BEGIN RECORDED DATA

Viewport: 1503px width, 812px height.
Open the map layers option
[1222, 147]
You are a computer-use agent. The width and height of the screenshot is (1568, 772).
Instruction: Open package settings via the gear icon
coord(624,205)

END RECORDED DATA

> ASSIGNED TASK
Above are the records; set each one down word for word.

> ANSWER TO THIS TASK
Viewport: 1503px width, 812px height.
Open the map layers option
[1222, 147]
You are a computer-use agent. The width and height of the screenshot is (1568, 772).
Instruction: Open package settings via the gear icon
coord(624,205)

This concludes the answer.